The sky is clear and it’s a breezy eighty degrees, so tonight
seemed like a good night to sit out on the old pirate ship, drink cheap rum,
and look at the stars. I started on the rum ahead of time and headed out to the
ship when it was nice and dark.
The stars were nice and bright. Crickets chirped. A bat
buzzed by overhead, which was pretty cool.
I strolled up the gangplank of the ship and paused. Something
wasn’t right. Flicking on the flashlight, I saw the first one and my blood ran
cold.
A little gray bastard
lounged in a beautiful spiral web of death, right across the entrance to the
ship. I tried to swipe away the edge of the web so it would blow away, but he
had secured it well and it didn’t budge.
The tiny beast smelled my fear and laughed at me.
“Fine,” I said, moving around to the other side of the ship.
“I’ll hop up over here and head up to the poop deck.”
“Heh, heh. Poop deck,” the spider said.
“It’s the second level where the steering wheel is you jerk,”
I said.
He kept laughing and pointed to the spot where I was about
to climb up on the ship.
I shined the light up to see the spider’s partner six inches
from my face in an even bigger web.
“Bastards,” I cried, stepping back.
The spiders nodded knowingly at each other and began
ignoring me.
My hand found the hardened wooden fighting escrima I’d
tucked into my belt.
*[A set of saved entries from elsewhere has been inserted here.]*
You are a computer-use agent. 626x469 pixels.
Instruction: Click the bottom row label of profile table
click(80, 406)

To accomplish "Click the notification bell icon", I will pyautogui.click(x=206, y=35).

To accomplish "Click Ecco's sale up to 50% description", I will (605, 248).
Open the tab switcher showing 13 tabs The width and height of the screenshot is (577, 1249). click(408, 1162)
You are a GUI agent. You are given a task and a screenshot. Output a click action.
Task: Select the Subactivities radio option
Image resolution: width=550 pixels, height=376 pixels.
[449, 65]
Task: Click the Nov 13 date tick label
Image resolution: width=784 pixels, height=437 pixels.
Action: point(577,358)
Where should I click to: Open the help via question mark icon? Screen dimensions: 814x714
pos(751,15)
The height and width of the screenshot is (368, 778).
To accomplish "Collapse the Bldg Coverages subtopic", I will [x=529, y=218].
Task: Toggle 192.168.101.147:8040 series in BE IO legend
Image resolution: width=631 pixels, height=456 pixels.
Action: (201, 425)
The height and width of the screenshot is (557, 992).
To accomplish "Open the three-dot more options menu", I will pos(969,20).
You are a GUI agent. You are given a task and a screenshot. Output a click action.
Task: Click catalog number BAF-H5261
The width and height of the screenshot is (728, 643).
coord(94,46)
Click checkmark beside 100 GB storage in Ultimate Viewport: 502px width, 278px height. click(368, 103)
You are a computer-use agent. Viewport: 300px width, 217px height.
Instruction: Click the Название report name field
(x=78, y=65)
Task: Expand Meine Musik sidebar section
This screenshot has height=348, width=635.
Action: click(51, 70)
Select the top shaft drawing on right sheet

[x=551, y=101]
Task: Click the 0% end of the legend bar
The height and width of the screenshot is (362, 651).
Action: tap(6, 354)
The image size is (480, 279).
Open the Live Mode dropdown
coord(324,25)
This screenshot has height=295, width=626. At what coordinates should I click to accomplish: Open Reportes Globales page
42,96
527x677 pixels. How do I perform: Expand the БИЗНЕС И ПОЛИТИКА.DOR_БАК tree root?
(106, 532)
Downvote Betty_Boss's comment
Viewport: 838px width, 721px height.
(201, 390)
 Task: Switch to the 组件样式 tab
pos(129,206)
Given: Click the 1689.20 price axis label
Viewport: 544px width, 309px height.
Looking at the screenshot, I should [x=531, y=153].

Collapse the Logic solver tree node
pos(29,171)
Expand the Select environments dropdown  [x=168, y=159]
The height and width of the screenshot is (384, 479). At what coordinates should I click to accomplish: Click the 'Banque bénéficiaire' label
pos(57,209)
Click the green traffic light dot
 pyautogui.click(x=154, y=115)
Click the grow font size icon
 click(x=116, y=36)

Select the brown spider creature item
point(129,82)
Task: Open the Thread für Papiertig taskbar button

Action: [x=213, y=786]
Not sure why I brought it. I took lessons in stick
fighting years ago and it just seems right to carry a weapon when you enter a
pirate ship. The rum may have played a
role.
No. That’s not it. Somehow I knew the spiders would be
waiting.
Two swings of the stick is all it would take. Then I could
enjoy my cheap rum and cranberry concoction in peace.
I shined the light to aim my strike. That’s when I saw them: A menagerie of mosquitoes and gnats trapped
in the web and waiting to be devoured.
Something else occurred to me. I had not been bitten by a
mosquito during my rum-laden spider confrontation. Not once. The little
monsters were actually doing something productive.
I shined the light back to spider #2. He covered his eight condescending eyes and
gave me the finger. The effort this required was not lost on me as spiders do
not actually have fingers.
“Fine,” I said, then downed my drink. I stood outside the
ship in the sea of green and watched the stars for a while.
I raised my empty glass to the spiders. “Tonight I let you
live, but tomorrow you die.”
The spider spit a fly leg at me. “You’re lucky you’re too
big to digest.”
“Your mother was a hamster,” spider #1 said.
“Don’t you quote Monty Python at me,” I replied.
They were still reciting the French castle scene from Holy
Grail as I made it into the house.
I sat down on the couch and switched from cheap rum to
expensive Scotch.
Spiders aren’t jerks.
They are assholes.
But, sometimes they serve a purpose.